New cases for the 9.7″ parallel displays and proposal for CLB Club

This might be a continuation from the Cinwrite DEXA epaper controller that we designed just after partnering with Freddie from
The idea is to prepare an open source Firmware that is ready to be used with different examples and two target controllers:

1 – DEXA-C097 from Good-Display needs additionally my Cinwrite ESP32-S3 SPI controller
Optionally any ESP32 board with an RTC connected via I2C

2 – EPDiy V5 codenamed “Inkster” that you can find in Tindie

Option 1: Fast update and proprietary Waveform

With this option we designed already some panels for stores but also a very fancy ebook reader with an extra SPI SD card from Adafruit.

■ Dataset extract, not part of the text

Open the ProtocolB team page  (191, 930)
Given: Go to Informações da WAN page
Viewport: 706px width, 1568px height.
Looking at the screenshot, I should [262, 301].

We also sent proposals to make a Temperature / Humidity / CO2 level weather panel to Macba, CLB fight club Barcelona and others.
Sadly we hit the generic info email in Macba so no-one will reply to that when the proposal falls in the wrong hands.

Customizing of this Panels can be done with various sensors:

  • Environamental like SCD40 / 41 Temperature, humidity
  • Dust sensors
  • Many others you can find in Sensirion catalog

Basically anything that can be plugged per I2C or SPI can be read. And the data results retrieved and converted in a format you like, using the fonts you desire, and any PNG icons or images of your choice. The possibilities are endless!

For the CLB club we are using RTC at it’s best. The fight club has an schedule that we converted to Vectors using C++. Then having the great possibility to be aware of time with our on board RTC we can just display the current activity as you can see in the photos.
So it’s not only a weather panel. It’s also showing what class is being instructed in the Gym.

Challenges: You need 2 boards the Cinread board and our own Cinwrite SPI master controller. They can be used together as a HAT (No cables around) But if you need a flat design like the ePub reader you need to wire 4 SPI cables together plus VCC and GND.
Contraindications: VCOM is slow to regulate to your desired voltage. Probably some mistake by that is the factory for this controllers that are resold by GoodDisplay.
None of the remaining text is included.